BRUSSELS - The year 2024 is confirmed to be the warmest year globally since record began in 1850, the EU-funded Copernicus Climate Change Service said on Friday.

2024 also marks the first calendar year in which the average global temperature exceeded 1.5 degrees Celsius above pre-industrial level, a critical threshold set by the Paris Agreement, according to the European climate body.

In 2024, the global average temperature was 15.1 degrees Celsius, 0.12 degrees Celsius above 2023, the previous warmest year on record.

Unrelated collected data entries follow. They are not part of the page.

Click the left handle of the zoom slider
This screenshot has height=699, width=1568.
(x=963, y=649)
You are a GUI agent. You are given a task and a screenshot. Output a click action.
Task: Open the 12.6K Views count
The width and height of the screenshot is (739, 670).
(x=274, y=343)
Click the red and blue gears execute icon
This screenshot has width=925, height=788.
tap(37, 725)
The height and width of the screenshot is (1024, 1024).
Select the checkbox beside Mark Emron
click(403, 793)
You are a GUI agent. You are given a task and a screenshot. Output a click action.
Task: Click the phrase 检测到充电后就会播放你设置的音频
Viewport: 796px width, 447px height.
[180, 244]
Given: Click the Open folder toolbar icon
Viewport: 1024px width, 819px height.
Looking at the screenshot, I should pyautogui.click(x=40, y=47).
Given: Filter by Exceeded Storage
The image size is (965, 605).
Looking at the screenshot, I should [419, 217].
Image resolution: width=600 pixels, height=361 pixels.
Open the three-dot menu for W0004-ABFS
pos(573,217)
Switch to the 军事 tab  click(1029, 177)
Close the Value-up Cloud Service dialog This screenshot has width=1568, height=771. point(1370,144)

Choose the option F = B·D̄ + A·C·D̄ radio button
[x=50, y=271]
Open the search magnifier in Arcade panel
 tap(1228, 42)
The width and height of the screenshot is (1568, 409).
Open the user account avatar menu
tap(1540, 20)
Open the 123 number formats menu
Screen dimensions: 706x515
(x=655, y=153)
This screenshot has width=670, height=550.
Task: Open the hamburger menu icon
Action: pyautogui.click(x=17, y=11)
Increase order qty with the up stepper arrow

This is equivalent to 1.6 degrees Celsius above an estimate of the pre-industrial level, Copernicus said.

The statement added that the two-year average for 2023 and 2024 also exceeded the 1.5 degrees Celsius threshold above its pre-industrial level.

The Paris Agreement seeks to limit global warming to well below two degrees Celsius above the pre-industrial level, with an aspiration to cap it at 1.5 degrees Celsius by the end of this century.

"While this does not mean we have breached the limit set by the Paris Agreement — this refers to temperature anomalies averaged over at least 20 years — it underscores that global temperatures are rising beyond what modern humans have ever experienced," the statement noted.

Data from the climate change service indicates that the total amount of water vapour in the atmosphere reached a record high in 2024, at about 5 percent above the 1991-2020 average, and significantly higher than in 2023.

"These high global temperatures, coupled with record global atmospheric water vapour levels in 2024, meant unprecedented heatwaves and heavy rainfall events, causing misery for millions of people," said Samantha Burgess, strategic lead for climate of the European Center for Medium-Range Weather Forecasts (ECMWF).

In an exclusive interview with Xinhua, C3S climate scientist Julien Nicolas attributed the extreme temperatures primarily to human-induced climate change, adding that other factors, such as the El Nino Southern Oscillation — a natural climate pattern that warms ocean surface temperatures in the Pacific — also contributed to the high temperatures observed during the year.

Recognizing the urgency of the situation, C3S Director Carlo Buontempo emphasized, "the future is in our hands — swift and decisive action can still alter the trajectory of our future climate."